Park the trailer on an even surface. Chock the wheels and then unhitch it from the tow vehicle.
Attach the stabilizing wheel to the tongue of the trailer. Use the crank above the wheel to level the trailer from front to back.
Step back and look at the trailer. If it's not level, use the crank to raise or lower the front. You can also use a small carpenter's level, set on top of the trailer, to check.
Set the jacks. Your trailer may have 2 or 4 jacks, or none. Pull them down from the underside of the camper and make sure they're locked into position.
Release the latches that hold the roof down. Insert the lift crank into its slot and slowly start cranking in a clockwise direction. If you meet resistance, stop and find out what is holding the top in place. It may be a latch that's not completely undone or the canvas might be snagged.
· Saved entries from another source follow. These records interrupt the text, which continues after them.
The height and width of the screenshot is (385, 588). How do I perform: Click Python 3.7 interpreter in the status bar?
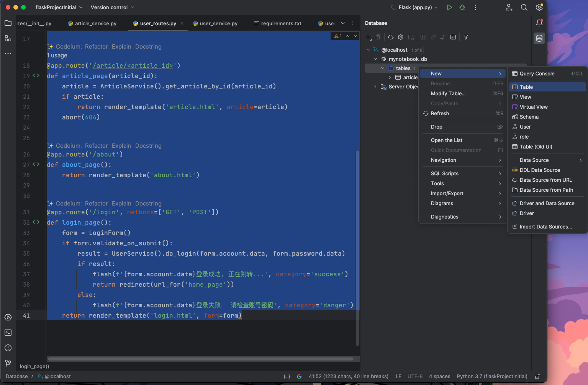[492, 377]
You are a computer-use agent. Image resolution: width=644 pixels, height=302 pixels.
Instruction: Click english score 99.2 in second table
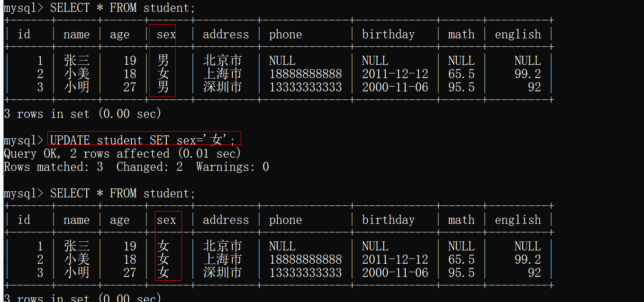[x=527, y=259]
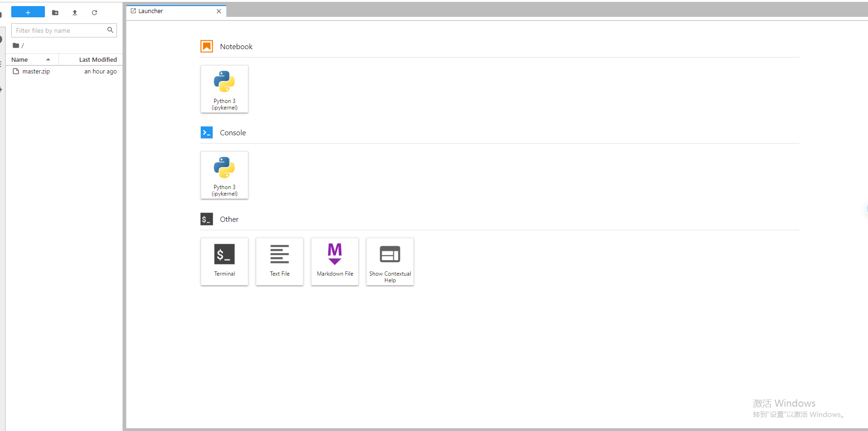
Task: Sort files by Last Modified column
Action: click(98, 59)
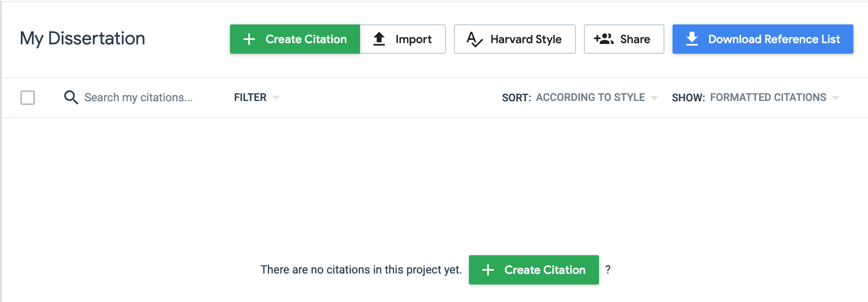
Task: Click the My Dissertation project title
Action: [x=82, y=39]

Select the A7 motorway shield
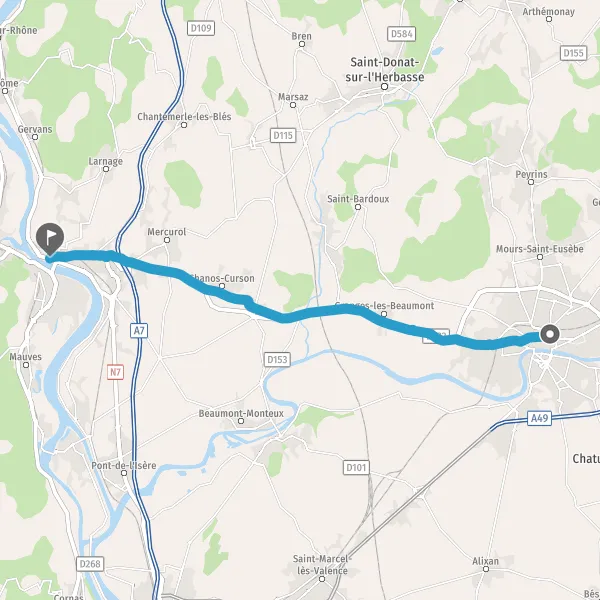[x=139, y=331]
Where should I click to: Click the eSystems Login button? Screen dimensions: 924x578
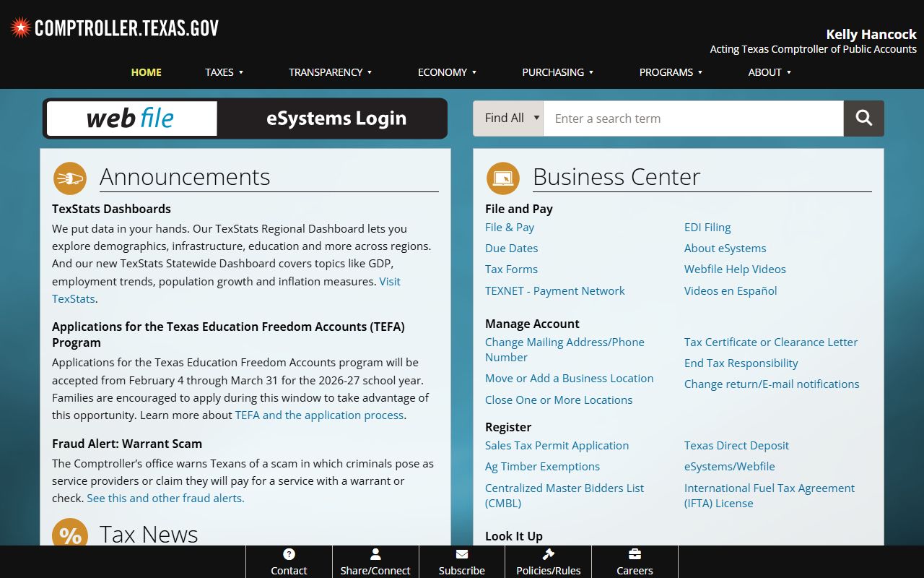tap(336, 118)
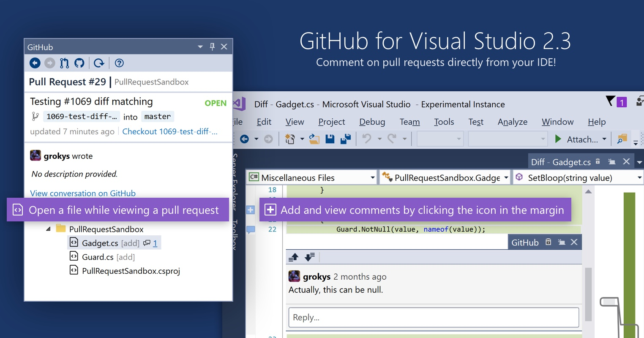Open help via the question mark icon
644x338 pixels.
coord(119,63)
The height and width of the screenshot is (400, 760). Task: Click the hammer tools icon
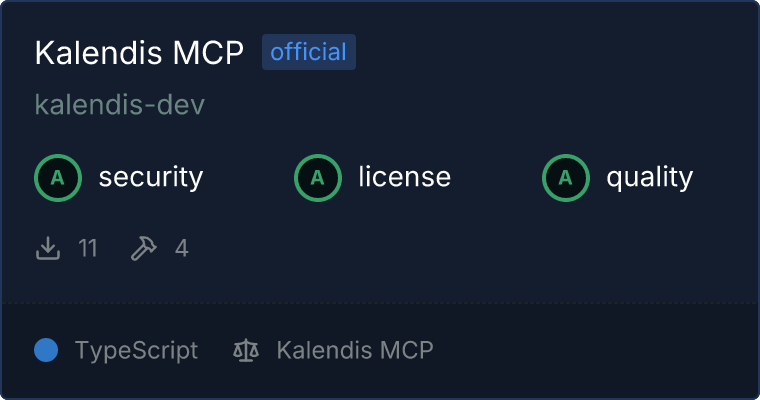click(143, 248)
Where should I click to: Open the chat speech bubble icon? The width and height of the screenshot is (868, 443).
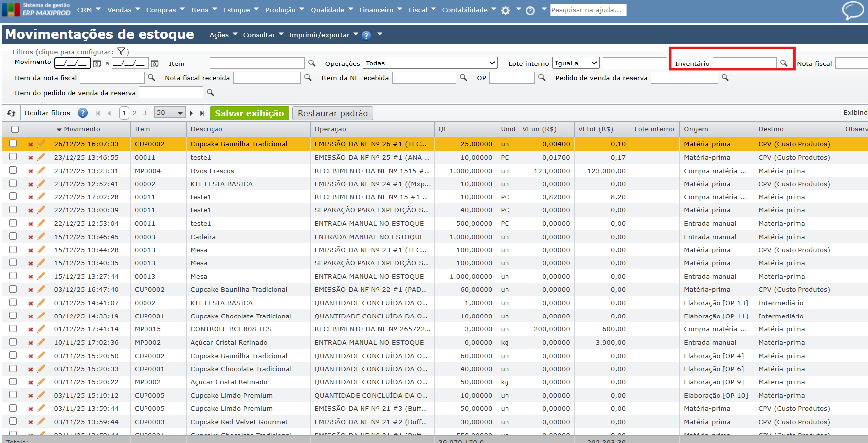853,10
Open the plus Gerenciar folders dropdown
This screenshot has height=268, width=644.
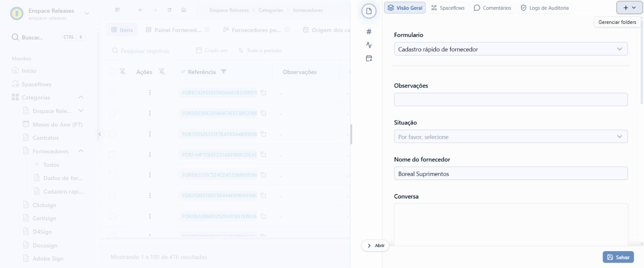point(629,7)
Keep cranking until the top is almost all the way up.
Pull out the bunk ends and put the bunk supports in place. Stretch the ends of the canvas over the ends of the bunks.
Set the door in place and check to see that it seals tightly and opens and closes easily. Raise or lower the top of the pop-up until the door is properly seated.
Install the step if your model's is detachable. Set up the awning. Remove cushions and tabletops from their travel positions and set up the interior tables, benches and banquettes.
Put the supports that hold up the canvas in place. Go back outside and secure the bottom of the canvas to the underside of the bunks.
Connect the camper to the electrical and water services. Plug your trailer in, and hook up your white water hose and sink drain. If your trailer has a bathroom, connect to the campground's sewer system. Ignite the pilot lights on the refrigerator, furnace and water heater, if your trailer has one.
- If you're setting up your camper in the rain, hold the canvas out over the bunk ends when you deploy them. Carry an extra crank for lifting the top of the camper in case you lose yours. Check the spare tire for air before you leave on your camping trip. Have someone stand behind the trailer and watch while you operate the turn signals, reverse lights and running lights before each trip. Don't travel if any of them are broken.